Evaluation of the diagnostic capabilities of nanopore long read sequencing and splice variant analysis in muscular dystrophies

Topic:

Pre-Clinical Research

Poster Number: 138

Author(s):

Christine Bruels, PhD, Paul & Sheila Wellstone Muscular Dystrophy Center & Dept of Neurology, Univ of Minnesota Med School, Hannah Little, Paul & Sheila Wellstone Muscular Dystrophy Center & Dept of Neurology, Univ of Minnesota Med School, Audrey Daugherty, University of Minnesota, Seth Stafki, Paul & Sheila Wellstone Muscular Dystrophy Center & Dept of Neurology, Univ of Minnesota Med School, Elicia Estrella, MS, LCGC, Department of Neurology, Boston Children’s Hospital, Emily McGaughy, Division of Pediatric Neurology, Department of Pediatrics, University of Florida College of Medicine, Don Truong, Paul & Sheila Wellstone Muscular Dystrophy Center & Dept of Neurology, Univ of Minnesota Med School, Lynn Pais, Center for Mendelian Genomics, Program in Medical and Population Genetics, Broad Institute, Vijay Ganesh, Center for Mendelian Genomics, Program in Medical and Population Genetics, Broad Institute, Anne O'Donnell-Luria, MD, PhD, Center for Mendelian Genomics, Program in Medical and Population Genetics, Broad Institute, Heather Stalker, Division of Genetics, Department of Pediatrics, University of Florida College of Medicine, Yang Wang, PerkinElmer Genomics, Christin Collins, PerkinElmer Genomics, Andrea Behlmann, PerkinElmer Genomics, Richard Lemmers, Department of Human Genetics, Leiden University Medical Center, Silvère van der Maarel, Department of Human Genetics, Leiden University Medical Center, Regina Laine, MSN, PNP-BC, CNRN, Department of Neurology, Boston Children’s Hospital, Partha Ghosh, MD, Department of Neurology, Boston Children’s Hospital, Basil Darras, MD, Department of Neurology, Boston Children’s Hospital, Carla Zingariello, MD, Division of Pediatric Neurology, Department of Pediatrics, University of Florida College of Medicine, Christina Pacak, Paul & Sheila Wellstone Muscular Dystrophy Center & Dept of Neurology, Univ of Minnesota Med School, Louis Kunkel, Division of Genetics and Genomics, Boston Children’s Hospital, Peter Kang, MD, University of Minnesota

Background: Many patients with muscular dystrophies remain genetically undiagnosed despite clinical diagnostic testing including second-generation short read sequencing (SRS) and standard variant analyses of that sequence data.

What to produce.
Carry on the abstract about nanopore sequencing in muscular dystrophies, picking up after its final sentence.

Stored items

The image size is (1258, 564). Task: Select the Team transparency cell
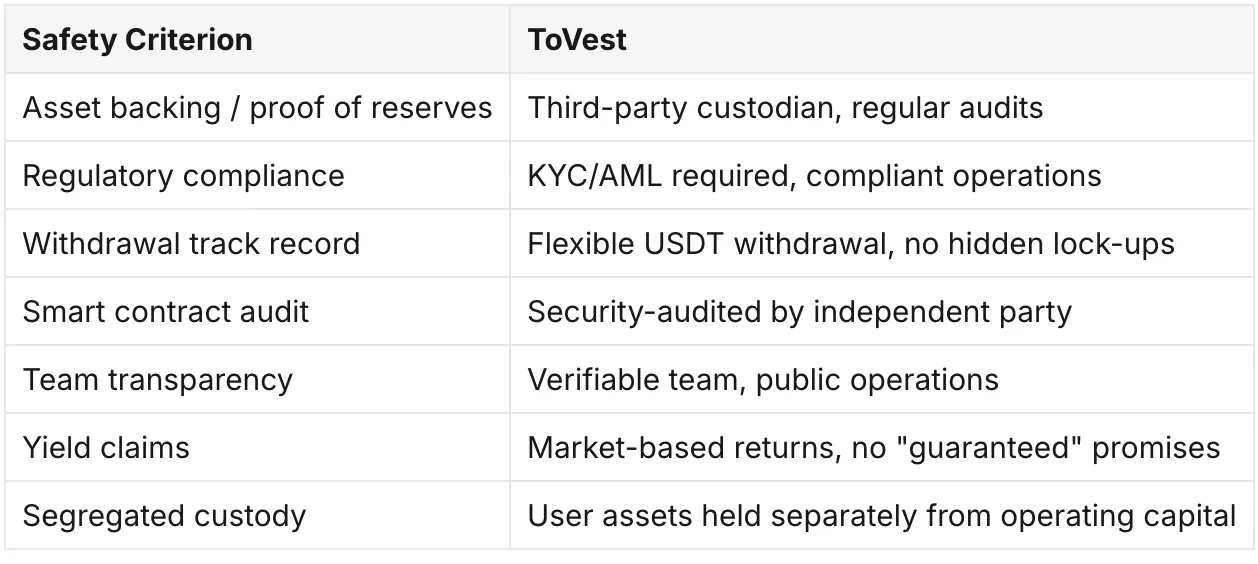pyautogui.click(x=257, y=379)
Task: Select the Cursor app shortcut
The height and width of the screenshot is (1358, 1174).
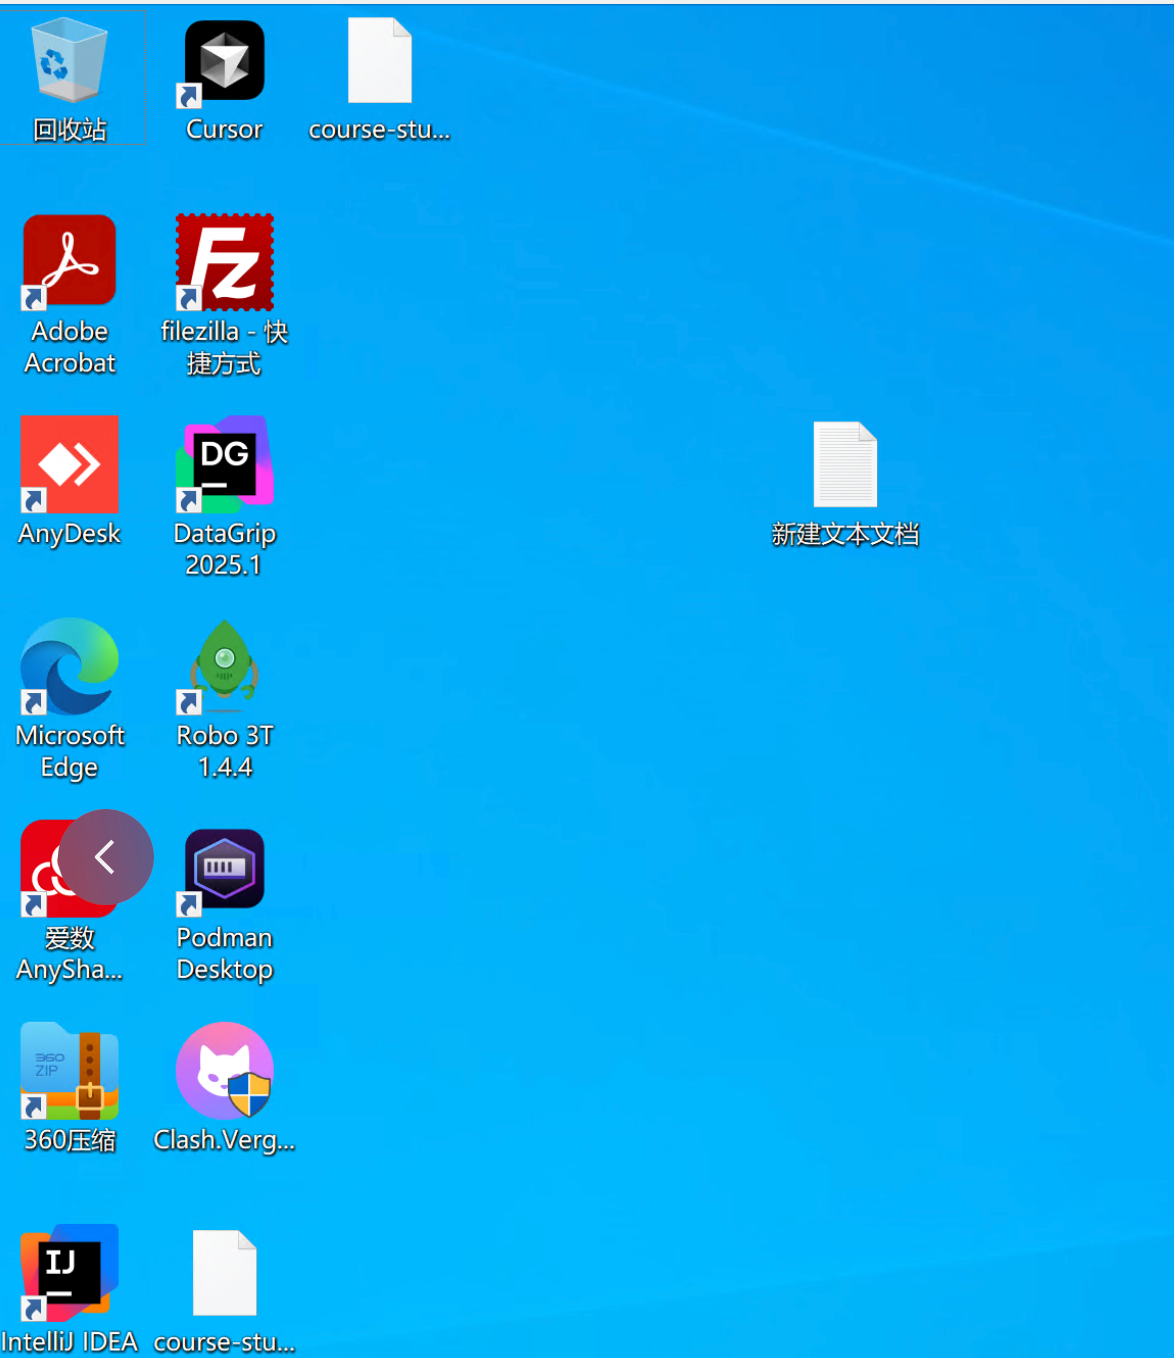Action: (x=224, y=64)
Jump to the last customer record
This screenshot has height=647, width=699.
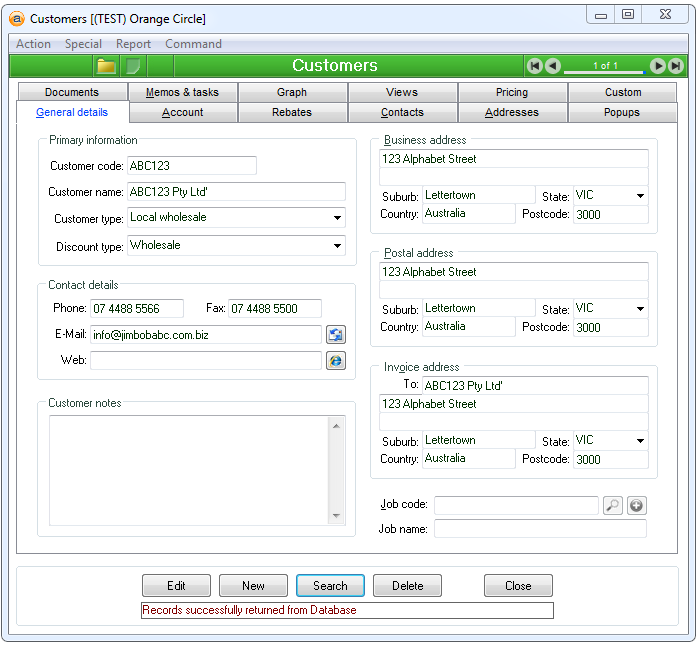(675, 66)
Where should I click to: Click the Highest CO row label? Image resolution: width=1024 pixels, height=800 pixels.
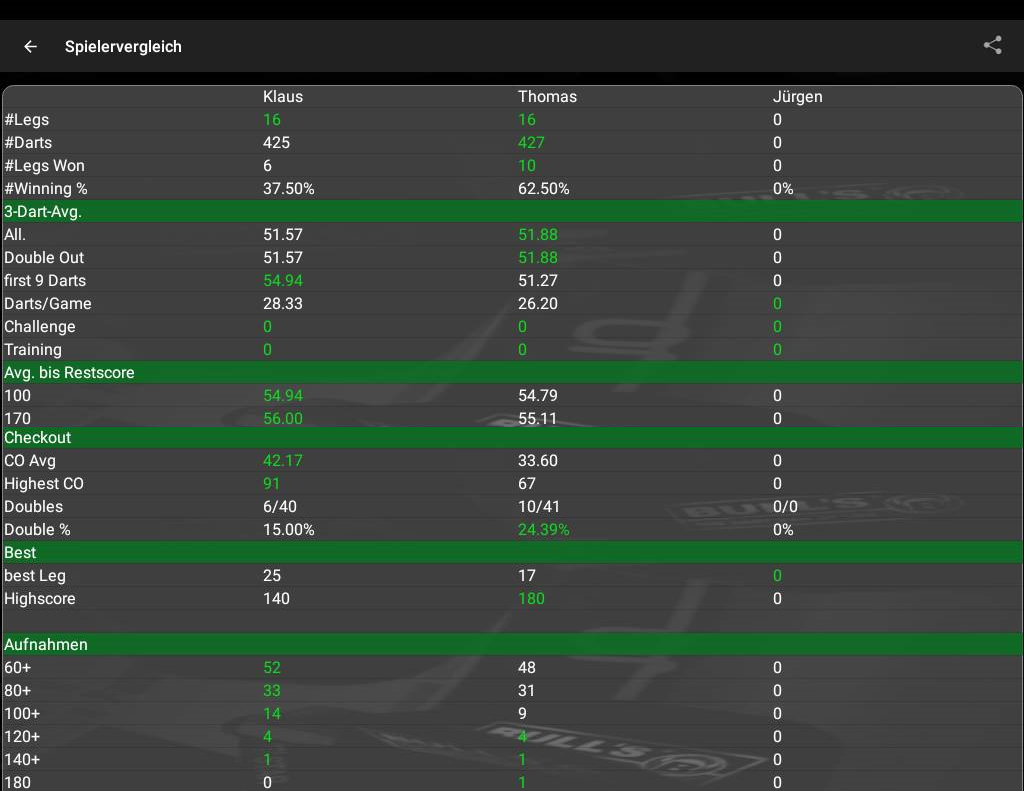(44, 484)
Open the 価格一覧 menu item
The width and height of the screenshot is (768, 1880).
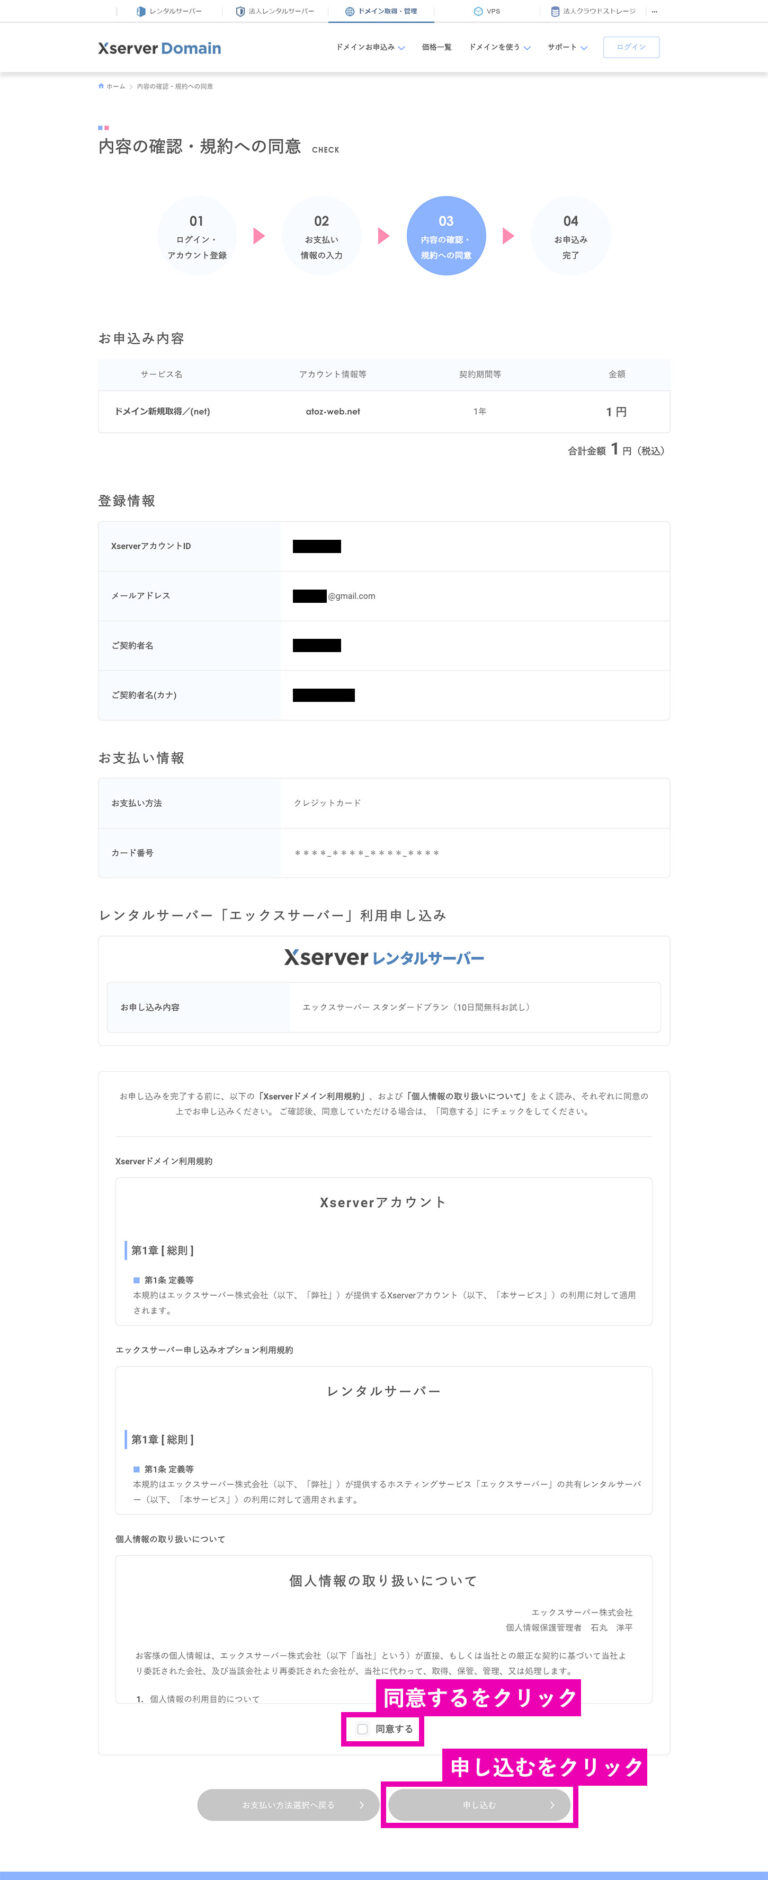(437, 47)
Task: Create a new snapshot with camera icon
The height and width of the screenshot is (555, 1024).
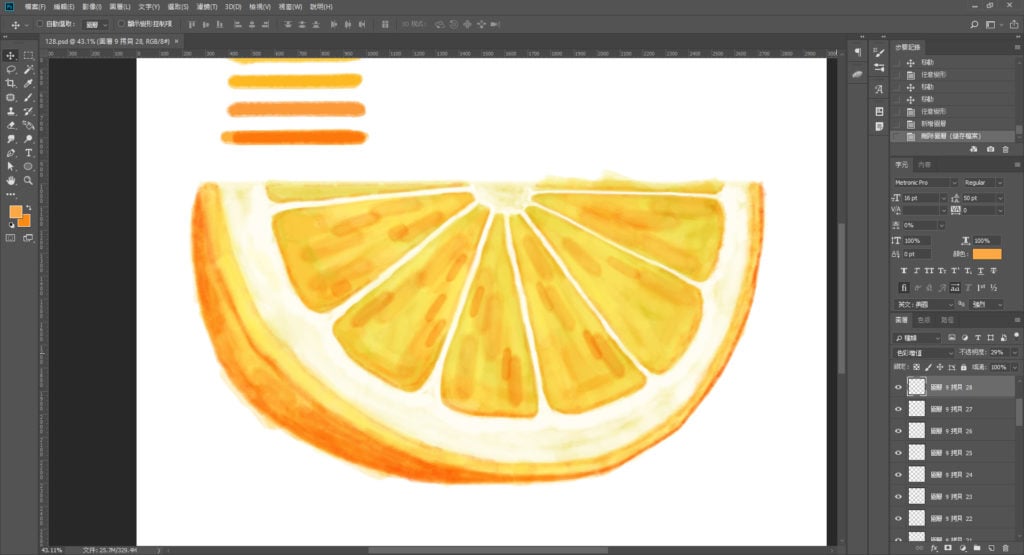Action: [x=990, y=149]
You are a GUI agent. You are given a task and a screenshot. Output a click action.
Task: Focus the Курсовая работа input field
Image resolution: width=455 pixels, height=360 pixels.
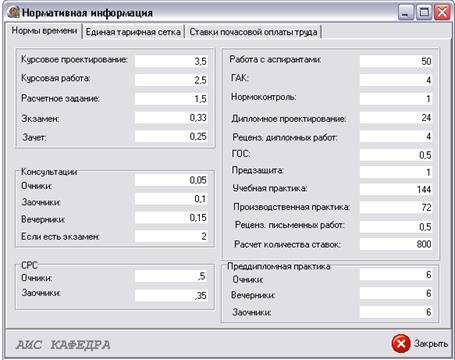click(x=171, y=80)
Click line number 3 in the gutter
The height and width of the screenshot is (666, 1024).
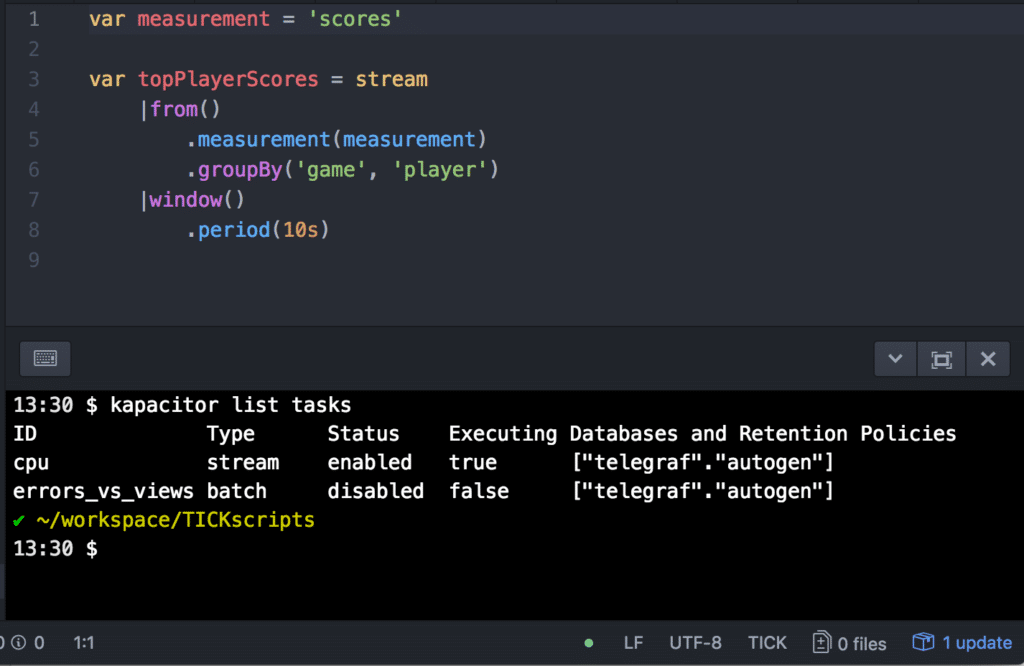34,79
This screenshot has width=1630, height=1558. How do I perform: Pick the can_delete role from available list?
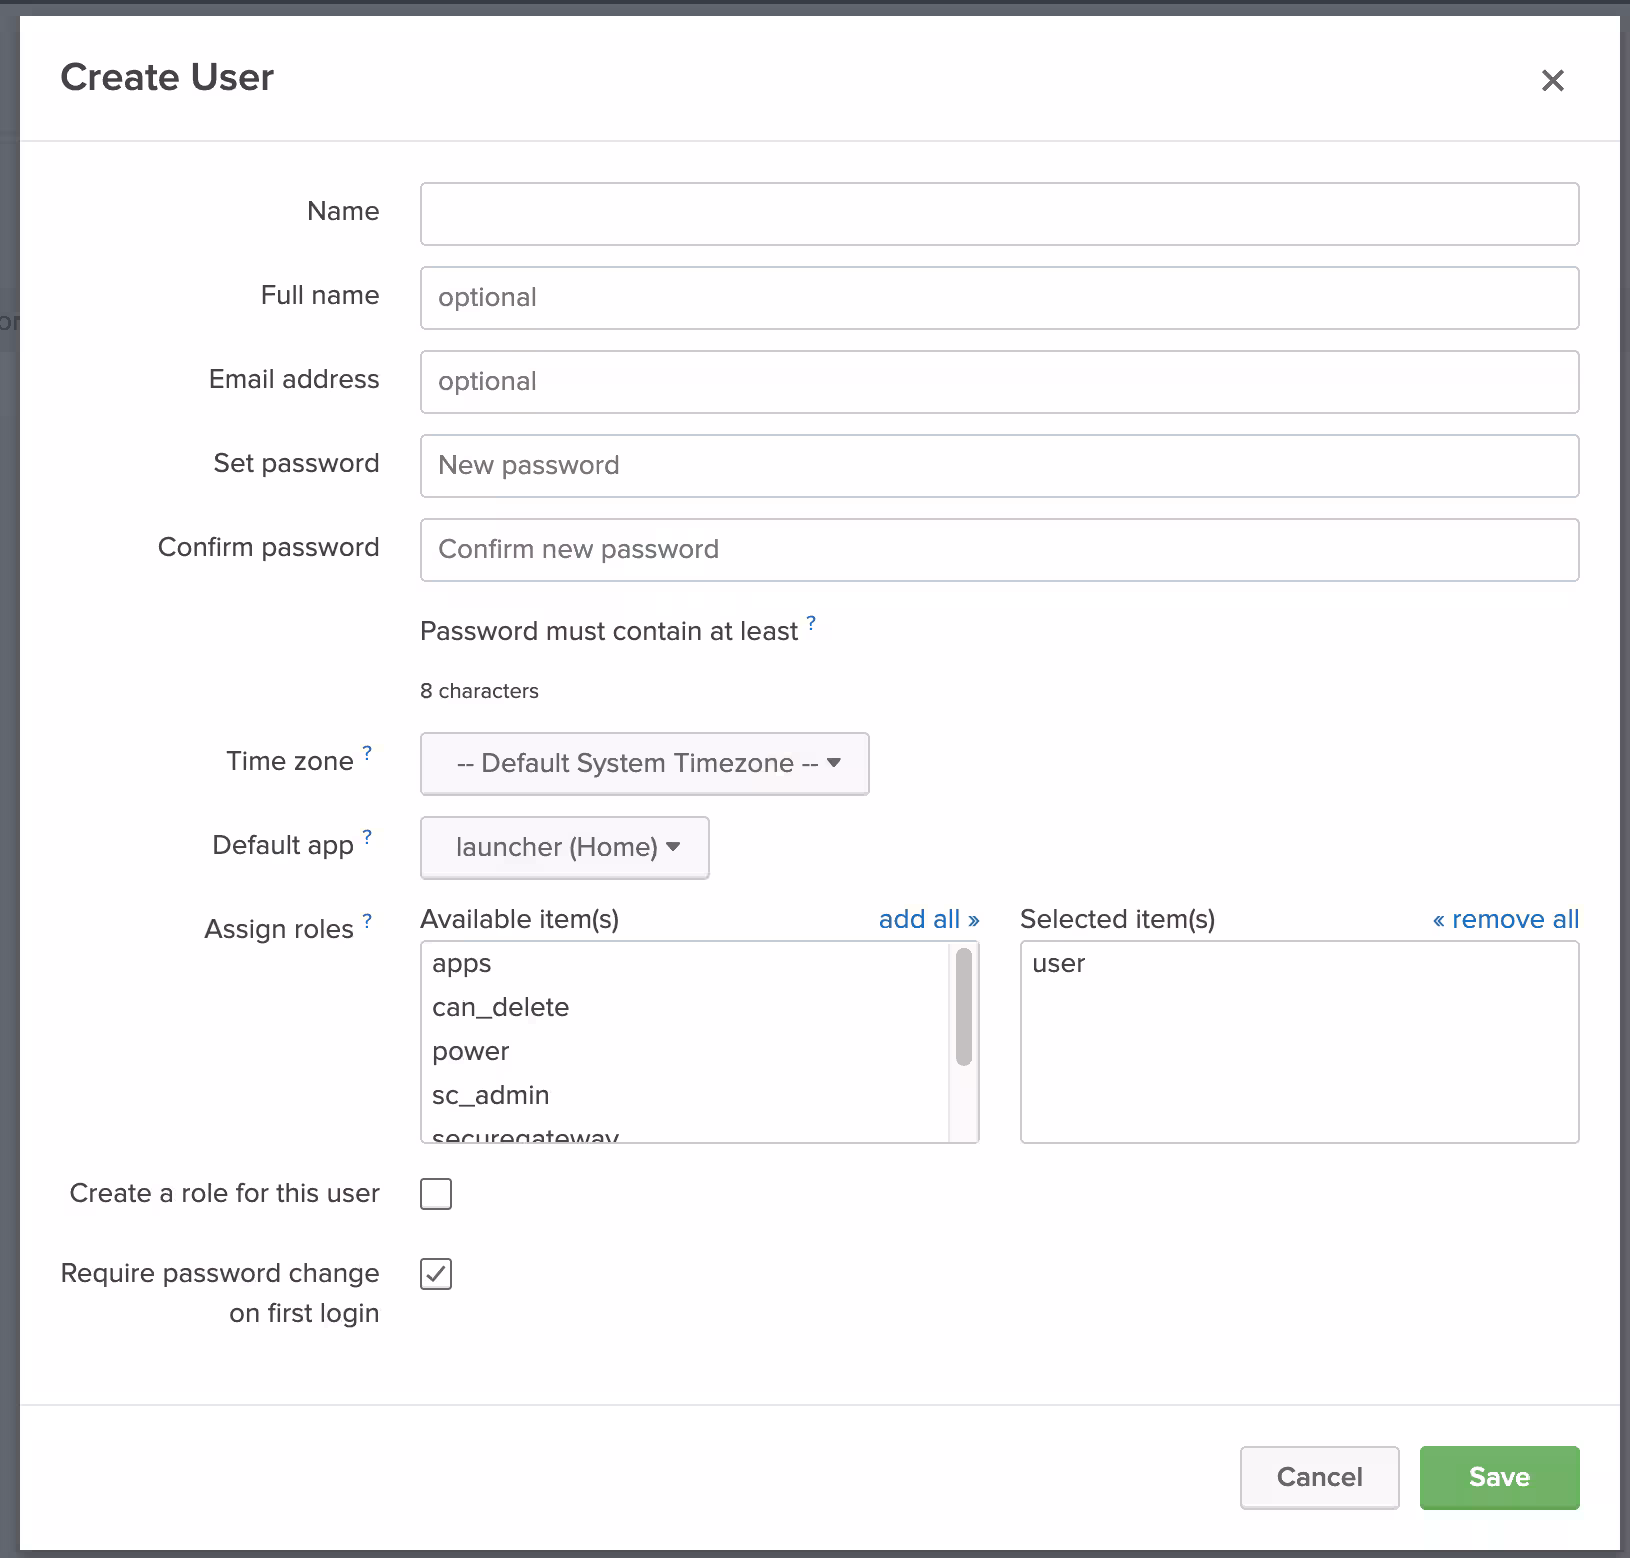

Reply.
Objectives: We propose that a significant proportion of these undiagnosed individuals harbor either structural variants (SVs) or cryptic splice sites which are not easily detected by SRS and exome analysis alone. Nanopore long-read sequencing (LRS), a form of third-generation whole genome sequencing, can be used to identify a higher proportion of such SVs and cryptic splice sites in these unsolved families.

Results: We enrolled 11 individuals with muscular dystrophy who lacked complete genetic diagnoses after clinical genetic testing and one asymptomatic individual with a potential DMD duplication. We performed nanopore LRS on genomic DNA samples from these individuals. Nanopore LRS detected likely pathogenic SVs in 3 of these families, in the DMD and LAMA2 genes. Two of these SVs were previously undetected. In addition, we confirmed that the asymptomatic individual harbored a duplication in DMD that was in tandem rather than translocated as initially suspected, and we confirmed a likely pathogenic single nucleotide variant (SNV) in SMCHD1 in another family. Nanopore LRS also detected intronic SNVs in DMD that are predicted to alter splicing in 2 families. All SNVs that were previously detected on clinical genetic testing in these individuals were confirmed on nanopore LRS.

Conclusions: Overall, nanopore LRS identified or confirmed pathogenic variants in all families studied, and identified previously undetected pathogenic SVs and SNVs in 5 of the 11 symptomatic families. This study highlights the utility of nanopore LRS to identify and characterize a broad range of pathogenic variants in individuals with muscular dystrophy, from SNVs to SVs. This technology has the potential to provide a more streamlined means of obtaining complete molecular diagnoses for patients with muscular dystrophy and other Mendelian disorders.